Imagine navigating a city street during rush hour – cars and bikes zipping by, pedestrians hustling down a crowded sidewalk, your eyes adjusting to the shop windows' glare in one moment and a dark underpass the next. Our brain, of course, does all this without us being aware of the complex processes going on in that moment. In real time, our eyes and brain create a three-dimensional, accurate representation of a dynamic scene, constantly calculating distances between objects with a myriad shapes, sizes and surfaces.
What humans do subconsciously and effortlessly is a tough nut to crack for machines with 3D-sensing systems – think self-driving cars, for example – tasked with measuring real-world scenes filled with objects that reflect light differently. In a paper published in Nature Communications, a research group in the Computational 3D Imaging and Measurement Lab at the University of Arizona now reports clearing a hurdle toward endowing machines with "superhuman 3D vision," according to the lab's director, Florian Willomitzer, an associate professor at the U of A Wyant College of Optical Sciences .
Rather than simply mimicking the capabilities of the human 3D vision, however, his team is developing ways to significantly improve 3D sensors capable of capturing images at higher resolution and faster speed, making the image-capture process impervious to challenging conditions such as highly reflective surfaces.
"Humans already have a built-in 3D camera system – the stereo vision of our two eyes," Willomitzer said. "One of our goals is to enable computers and machines to see in 3D better than any human, which is crucial for a multitude of technological challenges, such as reliable navigation of self-driving cars, accurate guidance during robotic surgery or improved sensing capabilities in industrial inspection and biomedical imaging."
On the way to accomplishing those objectives, 3D imaging has to overcome a stubborn problem: Most state-of-the-art 3D sensors are optimized for imaging either "diffuse" (matte) or "specular" (reflective) surfaces. In contradiction, real-world scenes feature a wide range of surface reflectivities that exist somewhere in between those two extremes. This is where most 3D imagers fail.
"Think of the interior of a car or a living room," Willomitzer said. "Those environments include specular materials, such as mirrors, glass or polished metal finishes, alongside diffuse surfaces, such as walls, fabric and furniture."
The same is true for robotic surgery applications, as a surgical site typically involves glistening fluids and moist tissues as well as diffuse surfaces such as skin. 3D sensing techniques that can measure all those surfaces equally well are extremely difficult to develop.

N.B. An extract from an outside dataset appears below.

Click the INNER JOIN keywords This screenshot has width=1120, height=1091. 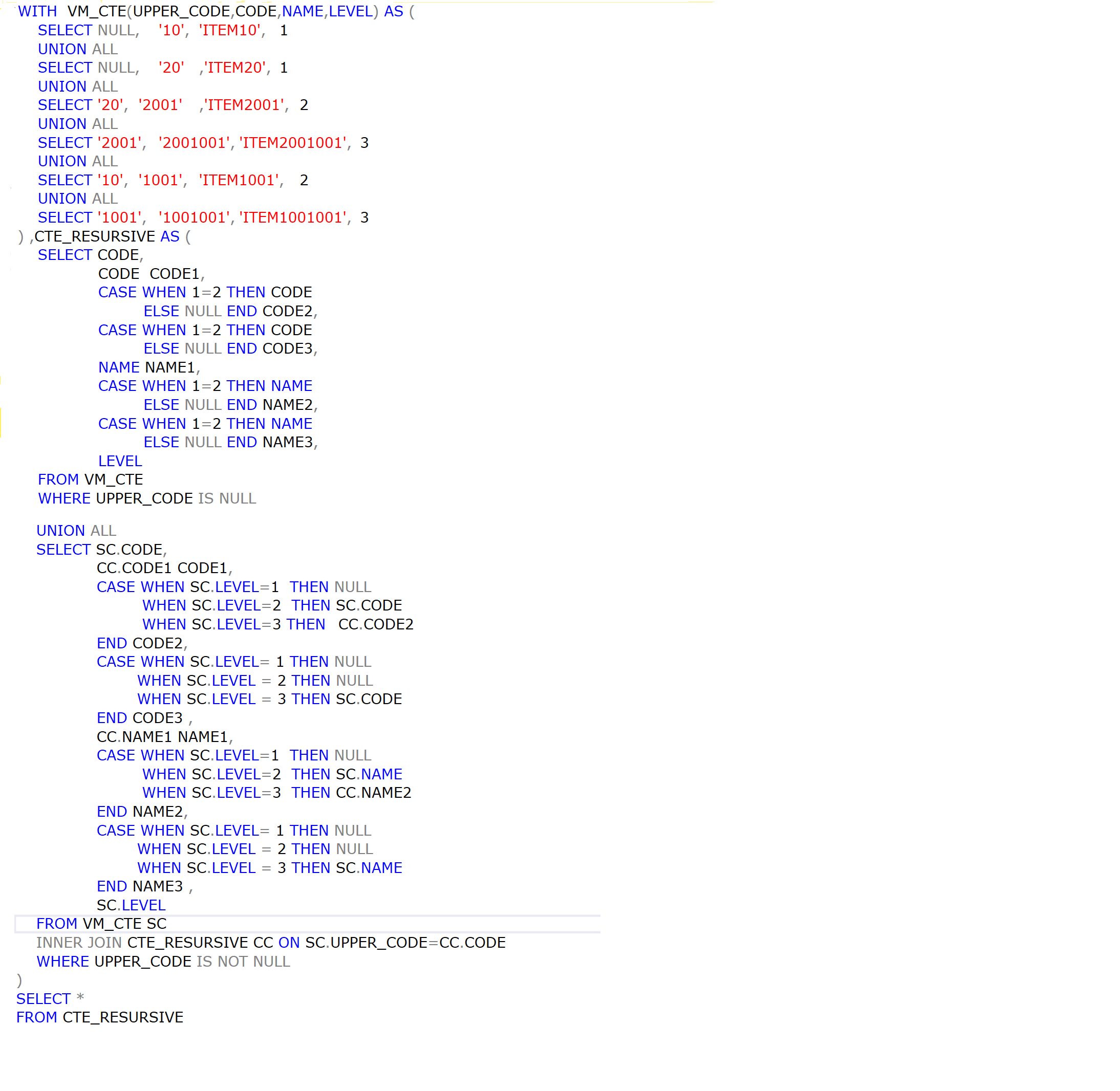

The team's idea is built on an extension of so-called deflectometry – a well-established technique that measures the shape of specular surfaces by observing how a pattern on a screen is deformed upon reflection over the reflective surface. To measure highly complex shapes with deflectometry, however, the screens have to be very large to cover a wide angular range of surface orientations, Willomitzer explained. For applications such as inspecting freshly painted car bodies, this has even led to tunnel-like screen assemblies large enough to accommodate the entire car. Such solutions are expensive, not portable, and tend to be limited to specific tasks.
The solution that Willomitzer's team developed is as simple as it is effective: Instead of requiring large screens, the entire surroundings of the specular objects that should be measured are turned into a "virtual screen."

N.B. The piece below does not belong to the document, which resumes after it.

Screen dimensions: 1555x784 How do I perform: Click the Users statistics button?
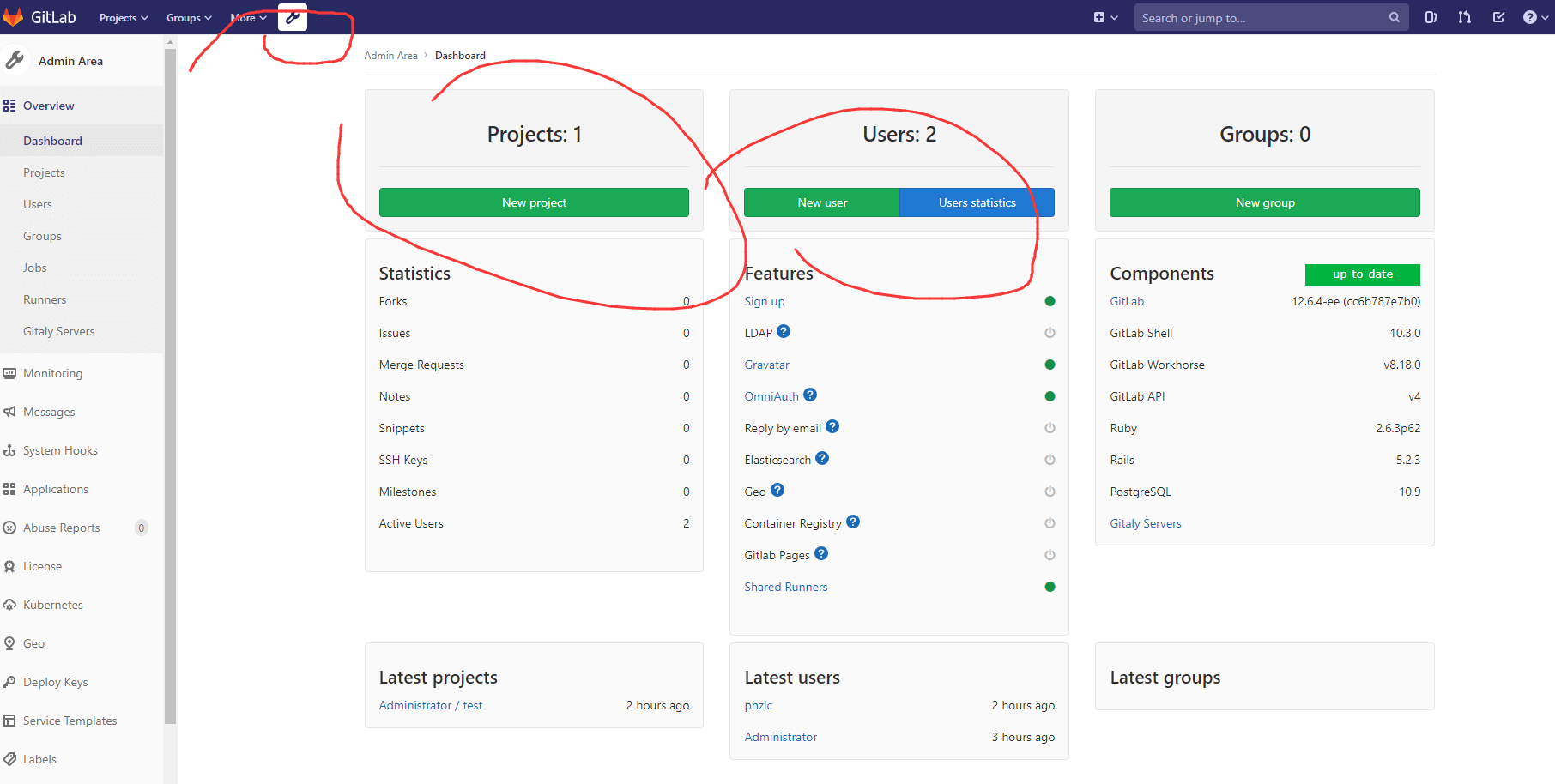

"We can use a laser scanner to capture everything in the room, with whatever is inside, including objects with specular, glossy and matte surfaces, as well as matte walls. We then use our algorithms to separate the diffuse from the specular surfaces and can eventually use all measured diffuse scene parts as a virtual screen for the deflectometry measurement of the specular parts," said the study's first author, Aniket Dashpute, who started the work with Willomitzer at their previous institution, Northwestern University, and who is now a doctoral student at Rice University.
"This effectively allows us to repurpose everything inside that room to into a giant display – essentially everything around you becomes a virtual screen," Willomitzer added.
Rather than relying on a conventional camera, which captures the entire scene frame by frame, the researchers use a so-called neuromorphic event camera, which only captures the important parts of the measurement at very high time resolution. This allows them to capture 3D videos of mixed reflectance scenes with moving objects at high frame rates.
"The event camera can handle vastly different light levels – from very dim to extremely bright," said the paper's second author, Jiazhang Wang, a postdoctoral research associate at the Wyant College of Optical Sciences. "This allows us to measure all object surfaces in a scene with high accuracy, despite their huge variations in surface reflectivity."
Currently, the approach has been demonstrated in a tabletop laboratory setting, but Willomitzer said the technology is scalable to whatever the application demands.
"Scalability is an important requirement for the wide spectrum of 3D imaging applications," he said, "from measuring small, shiny blood vessels during surgery to digitizing entire rooms or buildings."
Co-authors on the paper include James Taylor, a doctoral student at the Wyant College of Optical Sciences; Oliver Cossairt, adjunct associate professor of electrical and computer engineering at Northwestern University; and Ashok Veeraraghavan, professor of electrical and computer engineering and computer science at Rice University.